Do I own a watchdog?
Quite often times when I do a reboot, I get the following error message:
kernel: watchdog watchdog0: watchdog did not stop!
I tried to find out more about watchdog by doing man watchdog
, but it says no manual entry. I tried yum list watchdog
and found that it was not installed. However, when I look at the /dev
directory, I actually found two watchdogs:
watchdog
and watchdog0
I am curious. Do I actually own any watchdogs? Why does the kernel complain that it did not stop when I do a reboot?
Most modern PC hardware includes watchdog timer facilities. You can read more about them here via wikipedia: Watchdog Timers. Also from the Linux kernel docs:
excerpt – https://www.kernel.org/doc/Documentation/watchdog/watchdog-api.txt
A Watchdog Timer (WDT) is a hardware circuit that can reset the
computer system in case of a software fault. You probably knew that
already.Usually a userspace daemon will notify the kernel watchdog driver via
the /dev/watchdog special device file that userspace is still alive,
at regular intervals. When such a notification occurs, the driver
will usually tell the hardware watchdog that everything is in order,
and that the watchdog should wait for yet another little while to
reset the system. If userspace fails (RAM error, kernel bug,
whatever), the notifications cease to occur, and the hardware watchdog
will reset the system (causing a reboot) after the timeout occurs.The Linux watchdog API is a rather ad-hoc construction and different
drivers implement different, and sometimes incompatible, parts of it.
This file is an attempt to document the existing usage and allow
future driver writers to use it as a reference.
This SO Q&A titled, Who is refreshing hardware watchdog in Linux?, covers the linkage between the Linux kernel and the hardware watchdog timer.
What about the watchdog package?
The description in the RPM makes this pretty clear, IMO. The watchdog
daemon can either act as a software watchdog or can interact with the hardware implementation.

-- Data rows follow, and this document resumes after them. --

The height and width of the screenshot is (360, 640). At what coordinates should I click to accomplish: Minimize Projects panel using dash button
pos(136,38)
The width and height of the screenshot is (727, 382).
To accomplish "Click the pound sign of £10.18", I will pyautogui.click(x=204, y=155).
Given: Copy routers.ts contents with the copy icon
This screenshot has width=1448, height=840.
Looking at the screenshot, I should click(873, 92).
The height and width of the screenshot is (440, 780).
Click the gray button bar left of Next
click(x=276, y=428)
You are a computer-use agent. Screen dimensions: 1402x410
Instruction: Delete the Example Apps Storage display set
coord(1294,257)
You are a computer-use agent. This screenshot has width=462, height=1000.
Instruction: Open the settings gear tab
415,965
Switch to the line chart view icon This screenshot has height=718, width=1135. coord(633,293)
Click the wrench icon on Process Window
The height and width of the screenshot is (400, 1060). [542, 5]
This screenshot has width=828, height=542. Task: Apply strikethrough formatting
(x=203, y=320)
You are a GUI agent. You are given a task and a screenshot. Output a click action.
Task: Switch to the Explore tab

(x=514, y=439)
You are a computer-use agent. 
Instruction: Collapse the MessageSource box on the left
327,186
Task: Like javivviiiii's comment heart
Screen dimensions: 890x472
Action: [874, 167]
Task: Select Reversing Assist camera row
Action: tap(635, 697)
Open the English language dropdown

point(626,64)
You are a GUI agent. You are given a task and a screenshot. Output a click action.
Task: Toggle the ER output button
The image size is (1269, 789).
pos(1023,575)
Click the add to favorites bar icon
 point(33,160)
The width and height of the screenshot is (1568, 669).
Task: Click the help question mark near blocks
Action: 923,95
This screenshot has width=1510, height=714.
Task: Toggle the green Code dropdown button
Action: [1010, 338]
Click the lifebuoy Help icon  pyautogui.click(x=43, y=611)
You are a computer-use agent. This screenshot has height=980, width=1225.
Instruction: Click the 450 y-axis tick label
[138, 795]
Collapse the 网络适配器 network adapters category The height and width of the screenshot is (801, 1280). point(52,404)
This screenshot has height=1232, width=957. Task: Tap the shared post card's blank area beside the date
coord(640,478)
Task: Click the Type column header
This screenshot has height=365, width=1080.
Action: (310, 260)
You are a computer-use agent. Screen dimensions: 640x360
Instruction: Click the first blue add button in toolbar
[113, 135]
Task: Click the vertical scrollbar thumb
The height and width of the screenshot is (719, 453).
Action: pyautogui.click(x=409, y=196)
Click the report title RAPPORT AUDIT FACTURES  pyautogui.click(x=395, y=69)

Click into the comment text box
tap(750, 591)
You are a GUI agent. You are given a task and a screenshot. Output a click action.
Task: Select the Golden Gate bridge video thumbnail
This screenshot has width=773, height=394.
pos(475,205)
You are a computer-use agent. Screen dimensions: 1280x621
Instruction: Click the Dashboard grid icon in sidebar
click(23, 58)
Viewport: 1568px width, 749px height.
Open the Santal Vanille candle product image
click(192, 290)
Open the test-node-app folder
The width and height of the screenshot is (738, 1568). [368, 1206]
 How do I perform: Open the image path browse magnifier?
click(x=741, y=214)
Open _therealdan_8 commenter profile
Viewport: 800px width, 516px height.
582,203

excerpt from RPM description
The watchdog program can be used as a powerful software watchdog
daemon or may be alternately used with a hardware watchdog device such
as the IPMI hardware watchdog driver interface to a resident Baseboard
Management Controller (BMC). watchdog periodically writes to
/dev/watchdog; the interval between writes to /dev/watchdog is
configurable through settings in the watchdog sysconfig file.This configuration file is also used to set the watchdog to be used as
a hardware watchdog instead of its default software watchdog
operation. In either case, if the device is open but not written to
within the configured time period, the watchdog timer expiration will
trigger a machine reboot. When operating as a software watchdog, the
ability to reboot will depend on the state of the machine and
interrupts.When operating as a hardware watchdog, the machine will experience a
hard reset (or whatever action was configured to be taken upon
watchdog timer expiration) initiated by the BMC.
As a side note, to search your manuals, you can do:
man -k watchdog
and any manual which uses the word at least in the name or title/description will show up in your console. If you expect many options, you may want to use it with less
as in:
man -k watchdog | less
In our case here, though, you probably won’t get much more than 2 or 3 entries.
That shows a utility which is named wdctl
, allowing you to see the current status/setup of the watchdog. Here is an example on one of the Jetson boards I’m working with:
$ wdctl
Device: /dev/watchdog
Identity: Tegra WDT [version 1]
Timeout: 120 seconds
Pre-timeout: 0 seconds
FLAG DESCRIPTION STATUS BOOT-STATUS
KEEPALIVEPING Keep alive ping reply 0 0
MAGICCLOSE Supports magic close char 0 0
SETTIMEOUT Set timeout (in seconds) 0 0
We can see the Timeout
entry which tells you how long the watchdog will wait before forcing an auto-reboot.
In newer versions of Linux, this is controlled through systemd
. Look at /etc/systemd/system.conf
where you can find a couple of parameters (usually commented out by default):
[Manager]
...
#RuntimeWatchdogSec=0
#ShutdownWatchdogSec=10min
...
Note: If easier for you, you could also use the apropos
command line tool instead of man -k
. It does the same thing, although the -k
is not required in this case.
apropos watchdog
Also the keyword (watchdog
in this example) can be a regular expression by default.